A concorrência é muito grande? Como se destacar?

Sem dúvida a concorrência hoje é muito maior. Como se destacar? Como sempre foi na Medicina e a cada dia mais: a pessoa precisa estudar muito, investir mais e mais em seu aprendizado, se destacar como uma pessoa e naquela área em que atua deve procurar ser um dos melhores. Se entrar em uma Medicina comum terá muitas dificuldades e, acredito, que essas dificuldades vão aumentar ainda mais com o tempo.

Pandemia mudou o comportamento das pessoas com relação aos cuidados com a saúde?

Sim, com certeza. Em tempos de pandemia realmente ocorreram mudanças. Criou-se um pavor tão grande com relação a doença, se fala tanto da doença, que parece que não existem outras doenças. Se a gente observar, hoje não se fala mais de dengue, não se fala mais de câncer, não se fala de endometriose, não se fala mais em acidente vascular, diabetes, não se fala mais de nada. Tem um número grande de pessoas que morre por outras doenças tão importantes, ou mais importantes, e já não se dá importância. Me parece que só existe corona vírus. Eu acho isso muito grave, por que está criando um terror, o que está fazendo com que muitas pessoas não procurem atendimento médico e ao procurarem muitas vezes, é tarde. Acho isso um problema seríssimo.

O que poderia dizer para os jovens colegas que estão no caminho da Medicina?
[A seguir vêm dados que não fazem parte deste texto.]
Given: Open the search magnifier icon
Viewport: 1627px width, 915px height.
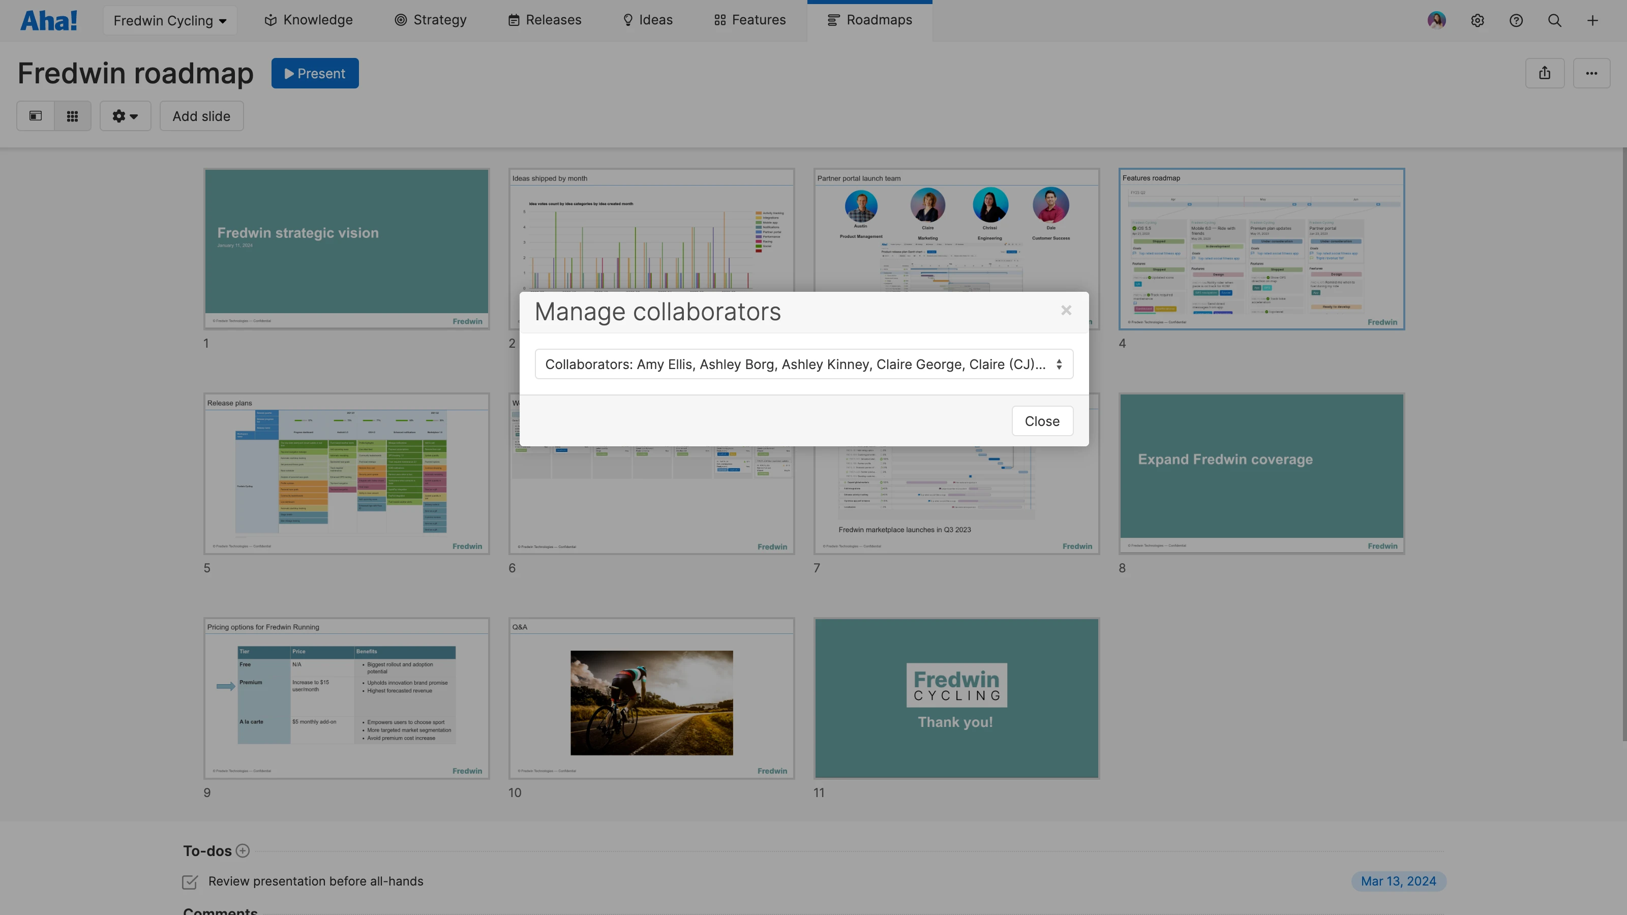Looking at the screenshot, I should [x=1554, y=20].
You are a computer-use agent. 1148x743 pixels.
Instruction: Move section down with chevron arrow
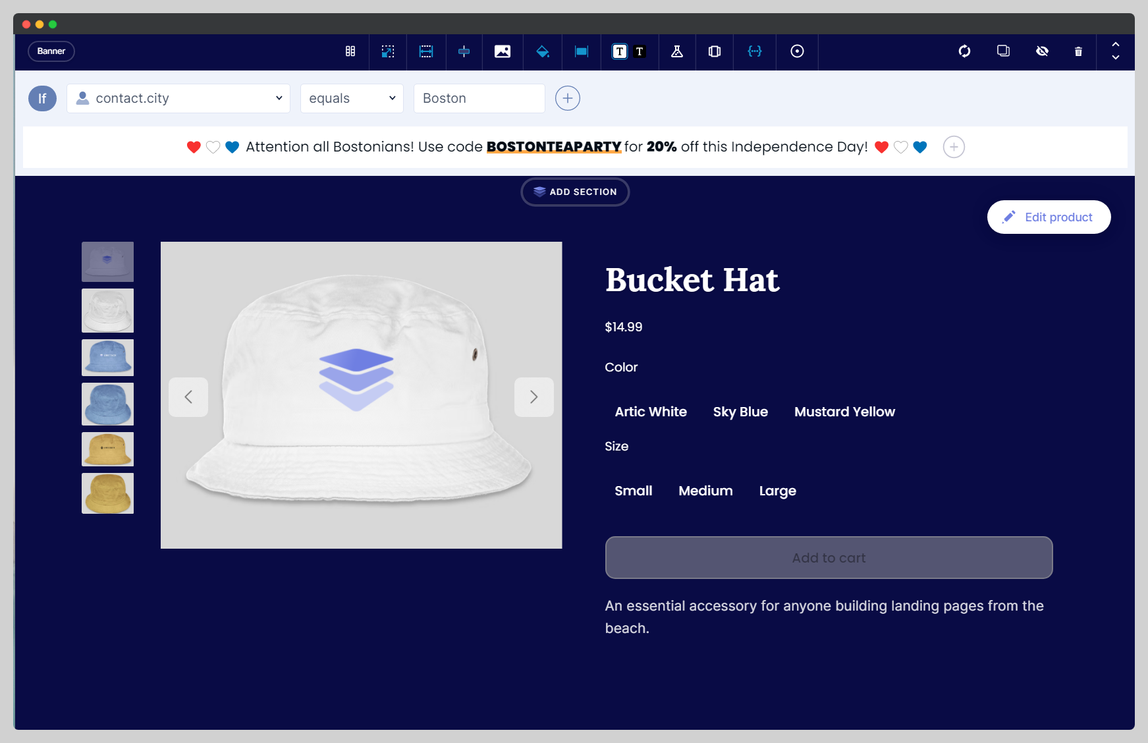[1116, 58]
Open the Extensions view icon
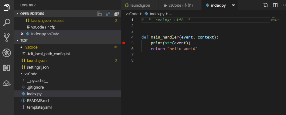Screen dimensions: 286x115 click(x=7, y=68)
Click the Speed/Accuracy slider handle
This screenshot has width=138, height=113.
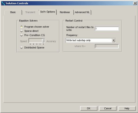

Para aqueles que pretendem fazer Medicina, digo que têm realmente de gostar muito. Como falei anteriormente, a Medicina é muito árdua, muito difícil. Já era assim no meu tempo e, agora, estou confirmando mais uma vez, apesar de tempos diferentes. Tenho três filhas na Medicina, duas cursando e uma que acabou de formar. Todas estudam muito. A que acabou de formar estudou, lutou e trabalhou arduamente para passar na residência aqui, em Belo Horizonte, e em São Paulo. Ela se esforçou muito o ano todo para passar nas provas e foi aprovada, tendo passado por tudo aquilo que nós, quando queremos fazer medicina, precisamos fazer.

Assim, o conselho que dou é saber de fato se gosta de Medicina, se gostar, deve entrar de corpo e alma por que não tem outro jeito de alcançar o sucesso.